Thu, March 21, 12:30 to 1:45pm, Baltimore Convention Center, Floor: Level 1, Exhibit Hall B

Integrative Statement

Introduction: Families living around the poverty line are disproportionately exposed to a multitude of poverty-related stressors in their environments that can undermine positive parenting behaviors. An enduring question concerns how to statistically model the multiple and often co-occurring stressors that low-income families face. In particular, whether it is the accumulation of poverty-related risk factors or the particular patterns of risk factors that “matters” for parents in poverty is not well understood. The current analysis extends this literature by generating both variable-centered cumulative risk and person-centered latent class models of risk in order to explore whether the accumulation of risk or specific patterns of risks, respectively, are associated with variation in levels of sensitive parenting behaviors in a sample of primarily low-income and urban-residing families. Consistent with recent cognitive models of parenting, the analysis also explored whether parent executive function (EF) statistically moderated the association between poverty-related risk exposure and sensitive parenting.

Methods: Data were collected from 259 primarily Hispanic/Latino parents during home visits. Cumulative risk and latent class models were generated using six indicators of poverty-related risk: income-to-needs, depression, intimate partner violence (IPV; separate measures of physical violence and psychological violence), household crowding, and marital status. Parents were administered a computerized Hearts and Flowers task to assess EF. Parents were also filmed interacting with their child in a play activity, from which levels of sensitivity were coded.
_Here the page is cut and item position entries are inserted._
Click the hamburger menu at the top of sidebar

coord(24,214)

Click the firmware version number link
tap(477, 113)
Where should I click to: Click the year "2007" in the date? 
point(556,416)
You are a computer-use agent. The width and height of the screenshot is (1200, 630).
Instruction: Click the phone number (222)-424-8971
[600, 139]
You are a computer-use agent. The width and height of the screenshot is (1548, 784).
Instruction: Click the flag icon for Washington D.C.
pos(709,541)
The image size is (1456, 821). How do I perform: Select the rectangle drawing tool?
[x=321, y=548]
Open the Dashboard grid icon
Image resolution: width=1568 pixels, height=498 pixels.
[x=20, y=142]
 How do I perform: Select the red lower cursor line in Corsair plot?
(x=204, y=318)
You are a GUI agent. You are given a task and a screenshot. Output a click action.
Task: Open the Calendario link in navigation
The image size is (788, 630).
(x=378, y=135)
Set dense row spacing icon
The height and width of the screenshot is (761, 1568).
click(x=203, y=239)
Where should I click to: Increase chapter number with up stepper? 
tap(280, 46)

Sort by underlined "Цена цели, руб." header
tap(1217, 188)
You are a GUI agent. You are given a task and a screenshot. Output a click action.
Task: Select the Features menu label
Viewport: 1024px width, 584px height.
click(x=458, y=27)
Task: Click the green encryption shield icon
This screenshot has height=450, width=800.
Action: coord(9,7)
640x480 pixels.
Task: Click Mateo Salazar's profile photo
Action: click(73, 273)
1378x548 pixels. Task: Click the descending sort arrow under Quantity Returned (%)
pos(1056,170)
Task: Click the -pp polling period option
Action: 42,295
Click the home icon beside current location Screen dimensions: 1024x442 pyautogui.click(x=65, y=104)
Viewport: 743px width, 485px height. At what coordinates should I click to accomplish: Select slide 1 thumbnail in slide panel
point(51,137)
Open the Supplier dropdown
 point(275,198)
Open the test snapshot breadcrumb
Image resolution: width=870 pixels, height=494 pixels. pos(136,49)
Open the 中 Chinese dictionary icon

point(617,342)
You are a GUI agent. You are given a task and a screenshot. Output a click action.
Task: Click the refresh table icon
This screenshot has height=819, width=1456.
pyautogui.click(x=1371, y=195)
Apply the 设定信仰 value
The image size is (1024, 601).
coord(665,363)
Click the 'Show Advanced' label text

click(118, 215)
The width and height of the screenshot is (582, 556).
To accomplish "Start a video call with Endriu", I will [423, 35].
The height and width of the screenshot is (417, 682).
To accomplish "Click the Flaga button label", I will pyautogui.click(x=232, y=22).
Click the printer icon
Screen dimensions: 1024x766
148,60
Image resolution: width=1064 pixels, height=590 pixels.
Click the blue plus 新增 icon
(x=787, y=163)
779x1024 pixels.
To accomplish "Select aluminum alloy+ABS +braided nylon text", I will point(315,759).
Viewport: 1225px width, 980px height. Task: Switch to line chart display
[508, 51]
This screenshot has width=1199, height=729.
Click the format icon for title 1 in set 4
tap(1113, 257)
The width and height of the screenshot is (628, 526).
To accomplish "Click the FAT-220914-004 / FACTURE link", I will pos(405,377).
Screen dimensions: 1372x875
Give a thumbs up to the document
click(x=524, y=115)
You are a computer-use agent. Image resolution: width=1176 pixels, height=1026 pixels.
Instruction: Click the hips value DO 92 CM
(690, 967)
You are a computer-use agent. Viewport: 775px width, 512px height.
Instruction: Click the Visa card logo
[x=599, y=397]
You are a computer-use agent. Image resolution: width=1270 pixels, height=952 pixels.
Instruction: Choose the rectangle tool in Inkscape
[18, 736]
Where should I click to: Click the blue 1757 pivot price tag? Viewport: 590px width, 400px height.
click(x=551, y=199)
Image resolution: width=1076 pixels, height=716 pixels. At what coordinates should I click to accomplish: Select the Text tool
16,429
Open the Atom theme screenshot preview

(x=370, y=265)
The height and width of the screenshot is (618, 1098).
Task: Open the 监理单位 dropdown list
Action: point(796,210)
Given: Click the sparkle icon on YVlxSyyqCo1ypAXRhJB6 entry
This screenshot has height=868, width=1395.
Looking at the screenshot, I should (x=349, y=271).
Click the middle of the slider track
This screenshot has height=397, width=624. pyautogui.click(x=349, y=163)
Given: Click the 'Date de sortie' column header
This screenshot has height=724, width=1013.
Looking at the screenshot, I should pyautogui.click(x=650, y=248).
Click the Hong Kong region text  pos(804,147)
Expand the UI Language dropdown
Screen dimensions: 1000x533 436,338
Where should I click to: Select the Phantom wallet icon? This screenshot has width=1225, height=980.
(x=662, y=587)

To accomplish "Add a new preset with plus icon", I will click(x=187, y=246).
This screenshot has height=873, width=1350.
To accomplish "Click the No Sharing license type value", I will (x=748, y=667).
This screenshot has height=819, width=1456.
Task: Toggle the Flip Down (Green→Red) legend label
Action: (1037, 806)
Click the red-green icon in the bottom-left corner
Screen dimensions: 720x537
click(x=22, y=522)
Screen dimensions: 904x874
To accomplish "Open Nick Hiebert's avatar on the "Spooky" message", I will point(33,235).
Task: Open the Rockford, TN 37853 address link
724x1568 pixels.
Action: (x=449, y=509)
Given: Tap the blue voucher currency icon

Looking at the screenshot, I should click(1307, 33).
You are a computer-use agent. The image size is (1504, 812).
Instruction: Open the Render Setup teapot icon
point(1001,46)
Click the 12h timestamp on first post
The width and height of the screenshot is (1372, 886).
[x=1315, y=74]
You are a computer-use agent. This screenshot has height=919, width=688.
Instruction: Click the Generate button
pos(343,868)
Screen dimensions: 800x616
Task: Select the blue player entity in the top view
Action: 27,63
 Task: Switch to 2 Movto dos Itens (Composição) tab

Hypotheses: We expected that higher cumulative risk would be associated with lower levels of sensitivity overall. We also expected that high parent EF would buffer the negative association between cumulative risk and sensitivity. In latent class analyses, we expected to observe theoretically meaningful classes of families in the data, who varied according to their particular patterns of risk exposure. We expected that levels of sensitivity might vary between latent classes. We also tested whether parent EF moderated the association between class membership and sensitivity.

Results and Discussion: We observed no association between cumulative risk and sensitivity (β = -0.01, p = 0.86). There was an interaction between cumulative risk and parent EF (β = -0.12, p = 0.06) suggesting a trend in which higher cumulative risk was associated with lower sensitivity among those parents with lower EF. In latent class analyses, a 3-class model fit the data best (Figure 1). Parents belonged to one of three latent classes: a Poor and Crowded class, a Violence and Depressed class, and an Average Risk class. We found no between-class differences in levels of sensitivity, on average (χ2(2) = 1.28, p = 0.52). There was, however, an interaction between class membership and parent EF predicting sensitivity (χ2(2) = 10.65, p < 0.01), suggesting lower sensitivity among parents in the Violence and Depressed class who also exhibited lower EF (i.e. longer latencies; Figure 2). Findings suggest a possible protective role of high parent EF for parents who are exposed to IPV and depression. In general, the findings increase our understanding of the co-occurrence and consequences of multiple-risk exposures for low-income families and have implications for intervention programs.